### Data extract
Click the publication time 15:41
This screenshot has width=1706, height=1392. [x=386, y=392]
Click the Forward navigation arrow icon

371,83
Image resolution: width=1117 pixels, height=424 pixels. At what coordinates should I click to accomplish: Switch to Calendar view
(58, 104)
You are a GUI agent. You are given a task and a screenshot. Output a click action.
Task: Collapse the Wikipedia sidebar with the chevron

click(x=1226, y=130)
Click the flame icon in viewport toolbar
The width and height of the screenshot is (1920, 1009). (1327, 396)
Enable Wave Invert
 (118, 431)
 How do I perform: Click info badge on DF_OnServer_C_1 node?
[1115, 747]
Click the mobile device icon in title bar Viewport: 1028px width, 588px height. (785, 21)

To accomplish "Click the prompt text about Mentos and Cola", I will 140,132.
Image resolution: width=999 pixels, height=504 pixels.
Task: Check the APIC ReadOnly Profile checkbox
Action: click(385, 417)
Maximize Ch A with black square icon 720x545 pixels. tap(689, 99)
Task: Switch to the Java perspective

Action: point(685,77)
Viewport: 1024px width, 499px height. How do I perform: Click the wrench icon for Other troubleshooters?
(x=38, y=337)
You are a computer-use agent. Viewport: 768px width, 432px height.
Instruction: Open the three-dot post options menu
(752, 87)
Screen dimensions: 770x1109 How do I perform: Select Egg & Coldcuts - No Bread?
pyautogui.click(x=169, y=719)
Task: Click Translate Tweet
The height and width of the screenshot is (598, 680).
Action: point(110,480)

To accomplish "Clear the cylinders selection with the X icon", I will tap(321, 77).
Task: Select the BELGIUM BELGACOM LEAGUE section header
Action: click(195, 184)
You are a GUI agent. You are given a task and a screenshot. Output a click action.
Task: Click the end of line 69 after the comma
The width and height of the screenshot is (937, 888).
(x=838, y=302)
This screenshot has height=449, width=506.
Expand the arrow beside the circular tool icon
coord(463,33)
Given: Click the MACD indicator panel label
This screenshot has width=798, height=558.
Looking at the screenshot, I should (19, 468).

### What to do
Set down the whole listing once more, exactly as it appears.

### Answer space
Click the publication time 15:41
This screenshot has width=1706, height=1392. [x=386, y=392]
Click the Forward navigation arrow icon

371,83
Image resolution: width=1117 pixels, height=424 pixels. At what coordinates should I click to accomplish: Switch to Calendar view
(58, 104)
You are a GUI agent. You are given a task and a screenshot. Output a click action.
Task: Collapse the Wikipedia sidebar with the chevron

click(x=1226, y=130)
Click the flame icon in viewport toolbar
The width and height of the screenshot is (1920, 1009). (1327, 396)
Enable Wave Invert
 (118, 431)
 How do I perform: Click info badge on DF_OnServer_C_1 node?
[1115, 747]
Click the mobile device icon in title bar Viewport: 1028px width, 588px height. (785, 21)

To accomplish "Click the prompt text about Mentos and Cola", I will 140,132.
Image resolution: width=999 pixels, height=504 pixels.
Task: Check the APIC ReadOnly Profile checkbox
Action: click(385, 417)
Maximize Ch A with black square icon 720x545 pixels. tap(689, 99)
Task: Switch to the Java perspective

Action: point(685,77)
Viewport: 1024px width, 499px height. How do I perform: Click the wrench icon for Other troubleshooters?
(x=38, y=337)
You are a computer-use agent. Viewport: 768px width, 432px height.
Instruction: Open the three-dot post options menu
(752, 87)
Screen dimensions: 770x1109 How do I perform: Select Egg & Coldcuts - No Bread?
pyautogui.click(x=169, y=719)
Task: Click Translate Tweet
The height and width of the screenshot is (598, 680).
Action: point(110,480)

To accomplish "Clear the cylinders selection with the X icon", I will tap(321, 77).
Task: Select the BELGIUM BELGACOM LEAGUE section header
Action: click(195, 184)
You are a GUI agent. You are given a task and a screenshot. Output a click action.
Task: Click the end of line 69 after the comma
The width and height of the screenshot is (937, 888).
(x=838, y=302)
This screenshot has height=449, width=506.
Expand the arrow beside the circular tool icon
coord(463,33)
Given: Click the MACD indicator panel label
This screenshot has width=798, height=558.
Looking at the screenshot, I should (19, 468).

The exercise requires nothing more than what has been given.